▶ INSTRUCTIONS TO FOLLOW
Rewrite the material from the line containing "Sign In (563, 752)" through the line containing "Anna Amalia Bengtsson", changing "My Account" to "Your Account" and keeping everything else the same. Leave the pictures out of the answer.

[Data on locating visible targets]
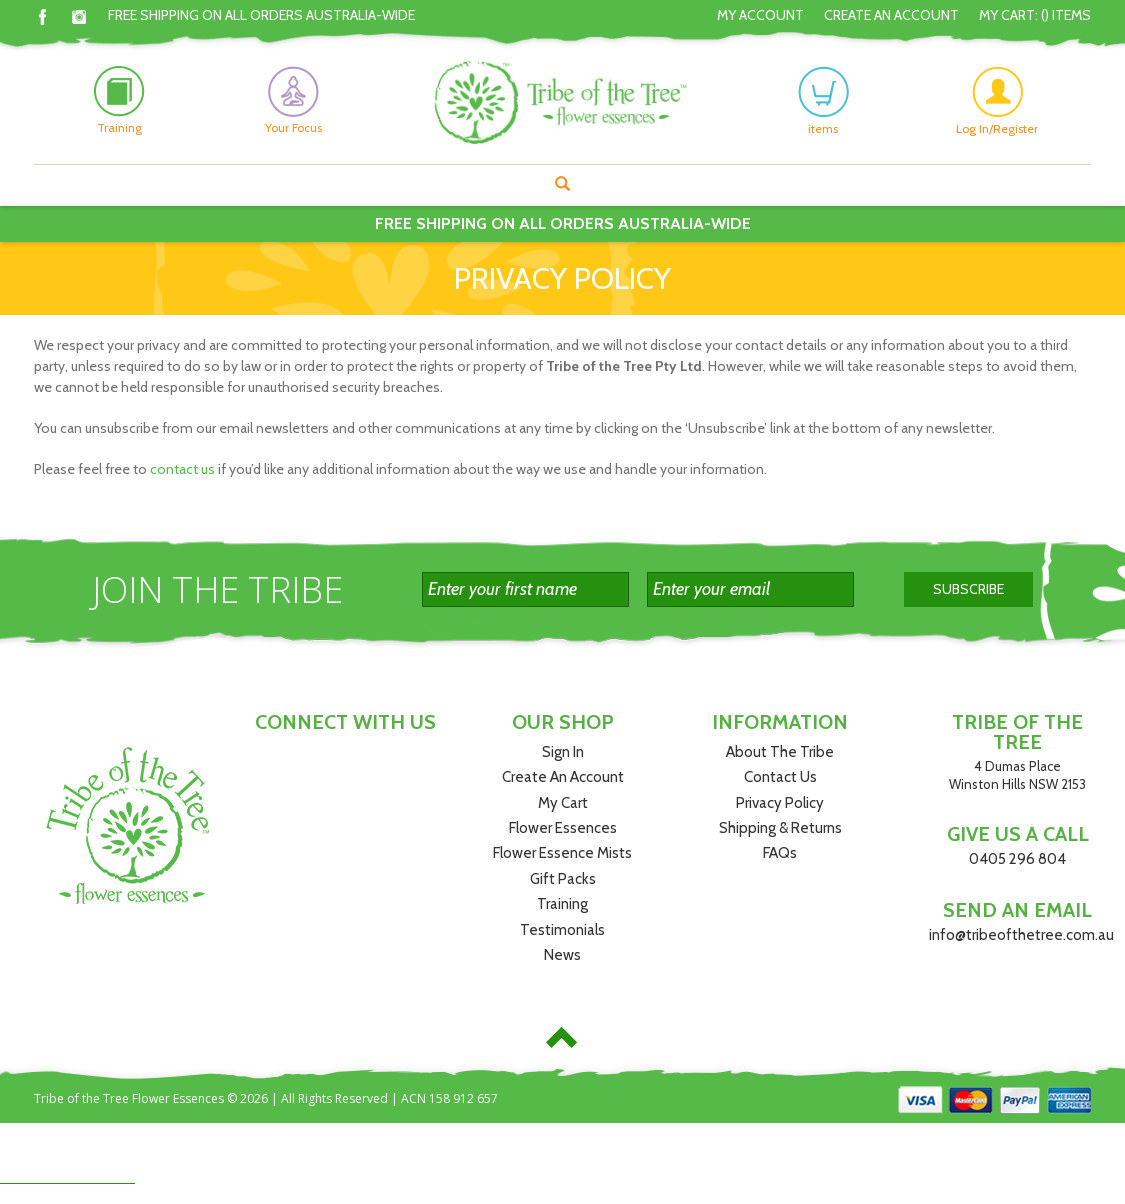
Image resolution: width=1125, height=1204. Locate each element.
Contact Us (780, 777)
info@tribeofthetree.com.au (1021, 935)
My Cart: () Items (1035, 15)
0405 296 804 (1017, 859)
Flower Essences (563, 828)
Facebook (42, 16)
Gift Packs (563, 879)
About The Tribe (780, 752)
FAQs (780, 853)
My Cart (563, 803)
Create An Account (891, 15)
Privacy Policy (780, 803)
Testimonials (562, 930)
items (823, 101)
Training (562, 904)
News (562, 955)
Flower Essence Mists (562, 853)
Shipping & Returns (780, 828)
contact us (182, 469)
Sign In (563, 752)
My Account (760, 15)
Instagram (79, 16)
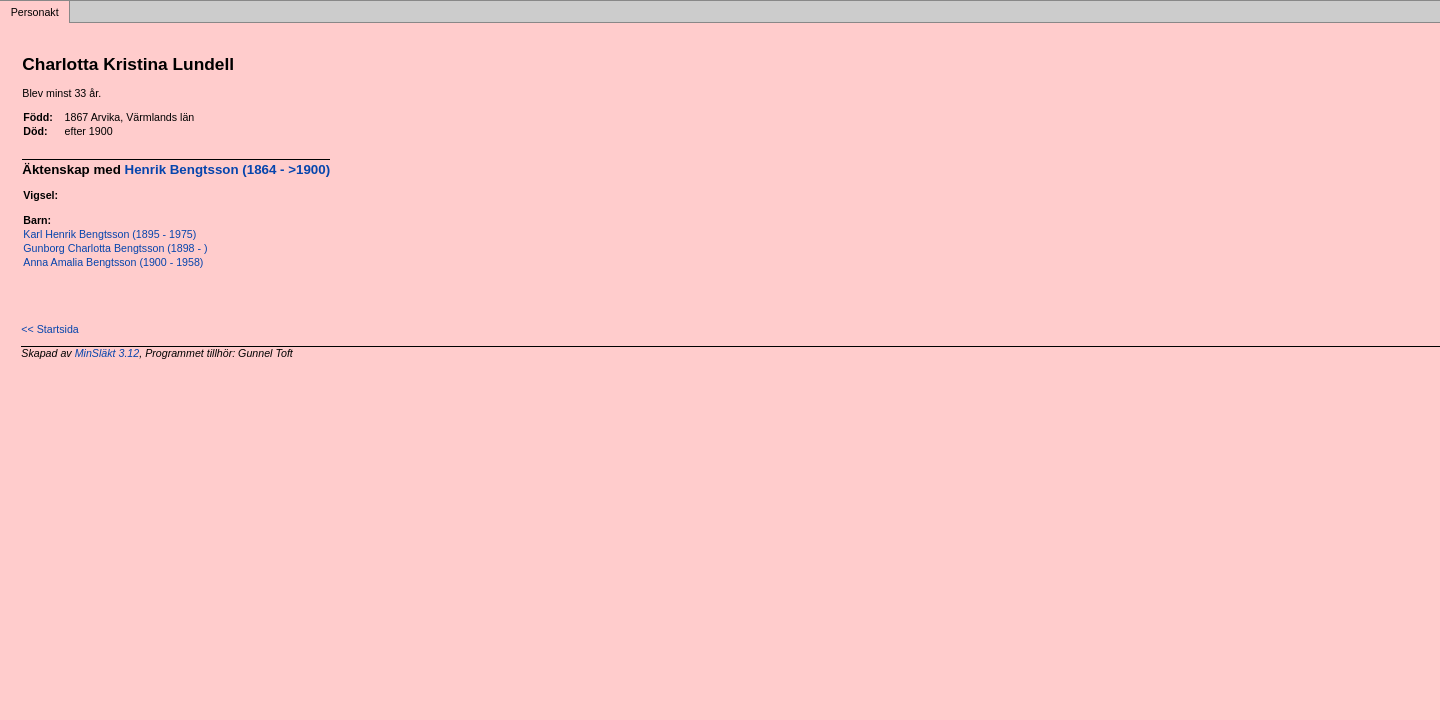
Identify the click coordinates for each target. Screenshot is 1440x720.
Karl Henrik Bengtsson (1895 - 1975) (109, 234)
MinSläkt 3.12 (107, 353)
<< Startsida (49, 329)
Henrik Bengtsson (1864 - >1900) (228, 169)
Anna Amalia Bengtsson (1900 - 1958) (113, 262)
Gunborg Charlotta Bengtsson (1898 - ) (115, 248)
==
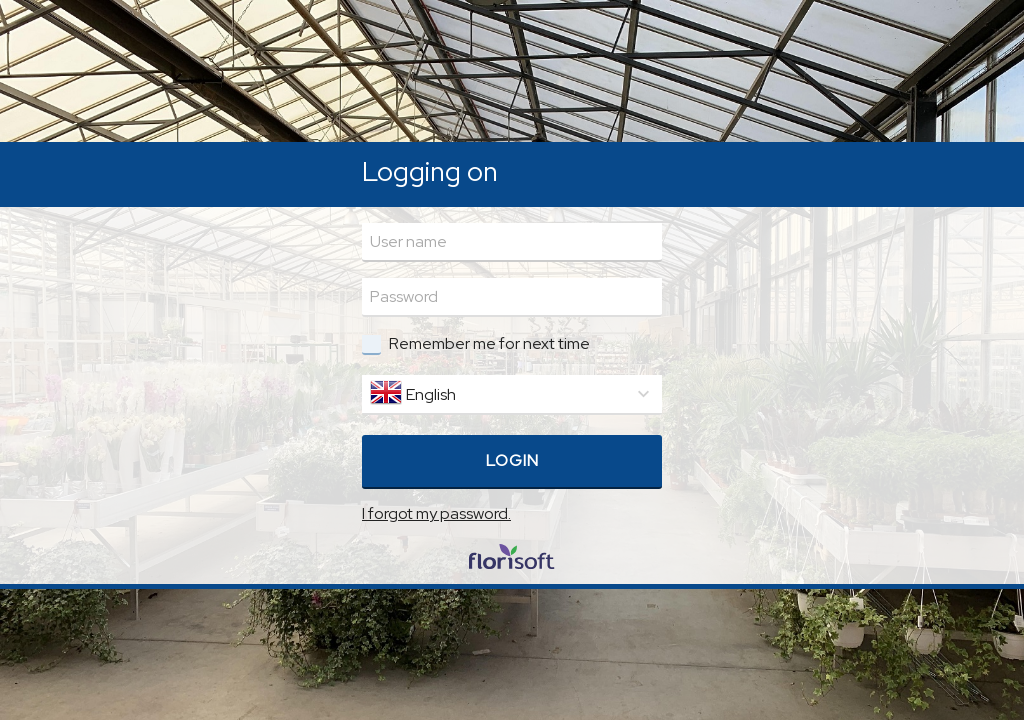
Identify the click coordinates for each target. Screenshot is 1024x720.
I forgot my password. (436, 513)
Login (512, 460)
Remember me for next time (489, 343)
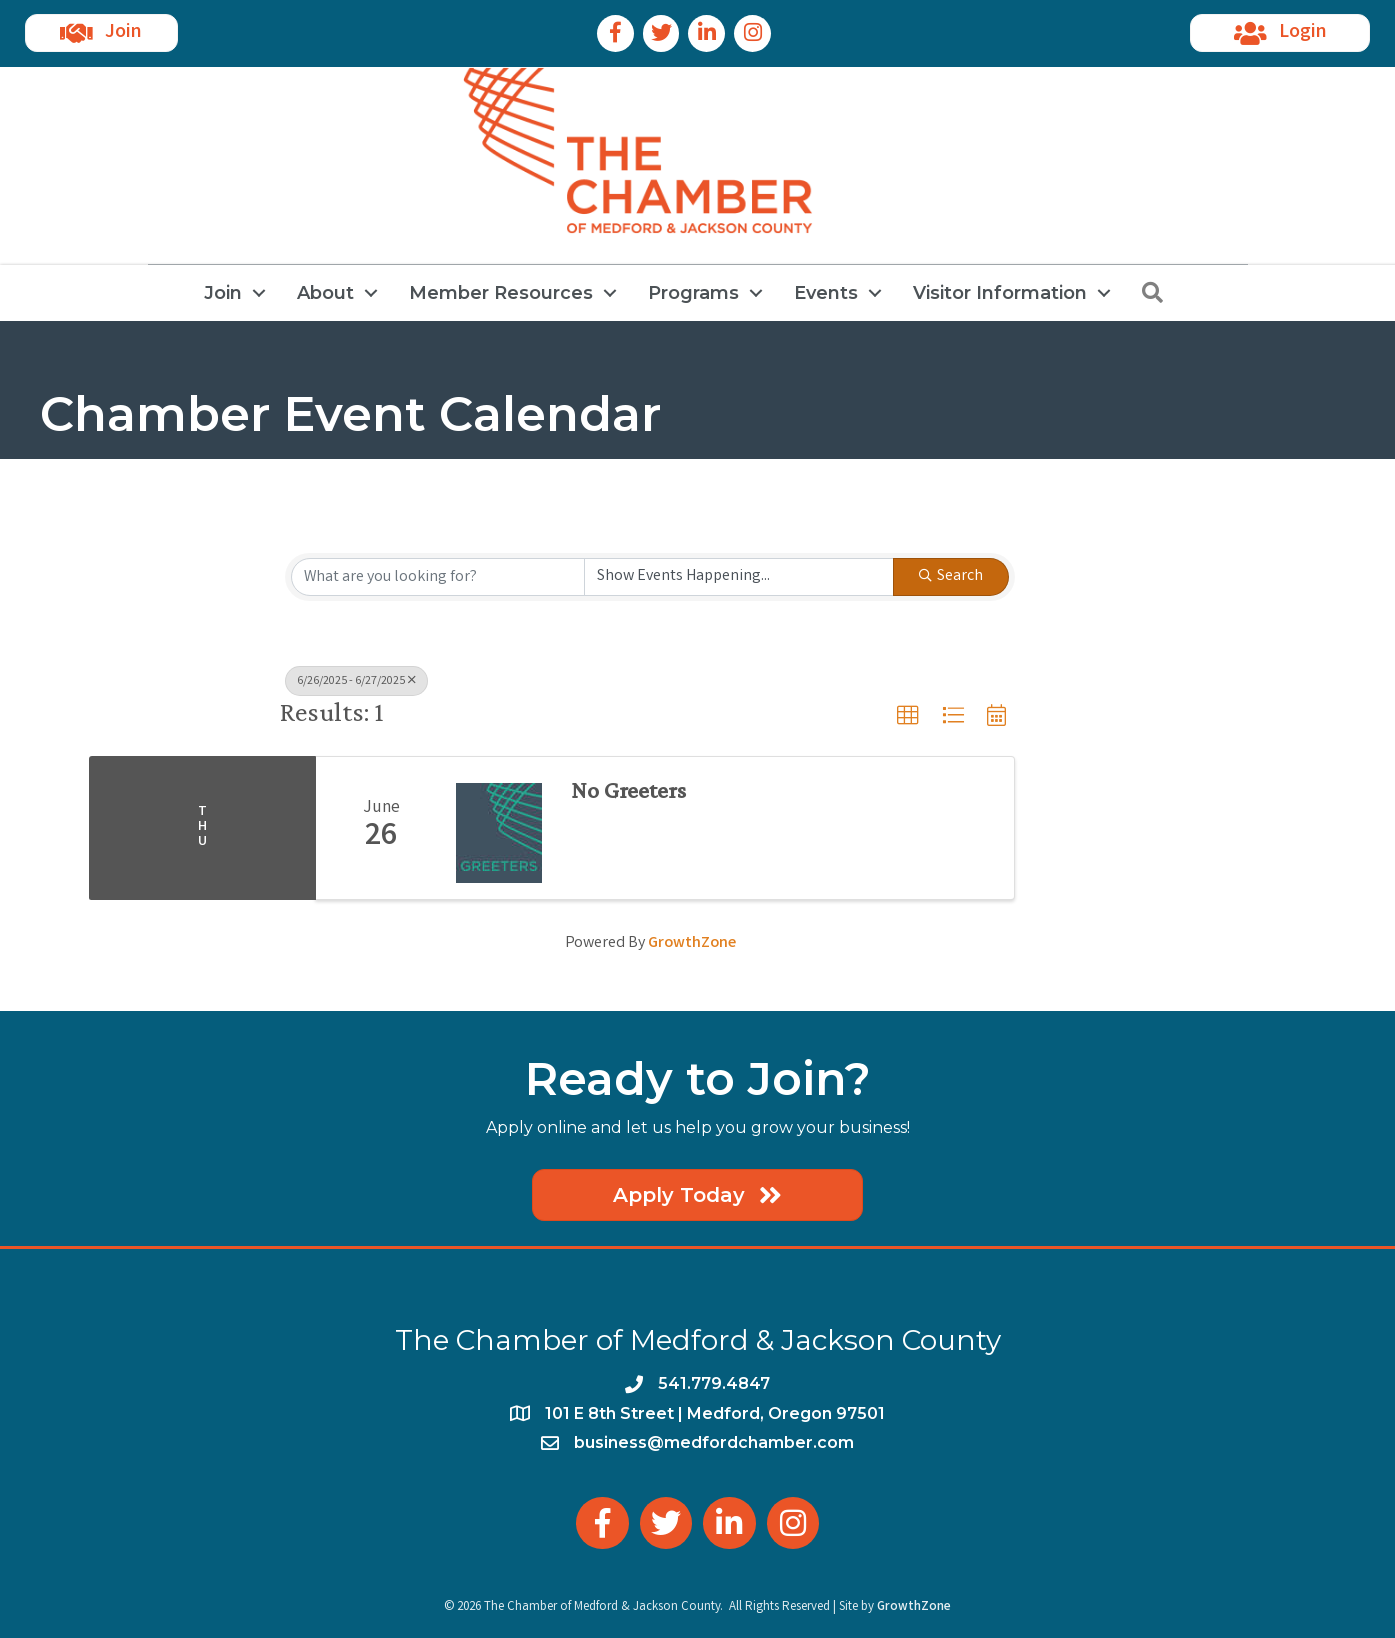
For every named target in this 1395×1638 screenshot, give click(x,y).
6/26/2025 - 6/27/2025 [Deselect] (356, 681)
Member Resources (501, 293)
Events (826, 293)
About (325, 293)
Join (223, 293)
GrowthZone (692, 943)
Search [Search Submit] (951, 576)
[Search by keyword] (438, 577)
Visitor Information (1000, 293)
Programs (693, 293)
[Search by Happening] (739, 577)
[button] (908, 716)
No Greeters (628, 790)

▶ RIGHT ANSWER
Sign In (563, 752)
Your Account (760, 15)
Instagram (79, 16)
Identify the click coordinates for each target. Screenshot is 1440x720.
Karl Henrik Bengtsson (1895 - 1975) (109, 234)
MinSläkt 3.12 (107, 353)
<< Startsida (49, 329)
Henrik Bengtsson (1864 - >1900) (228, 169)
Anna Amalia Bengtsson (1900 - 1958) (113, 262)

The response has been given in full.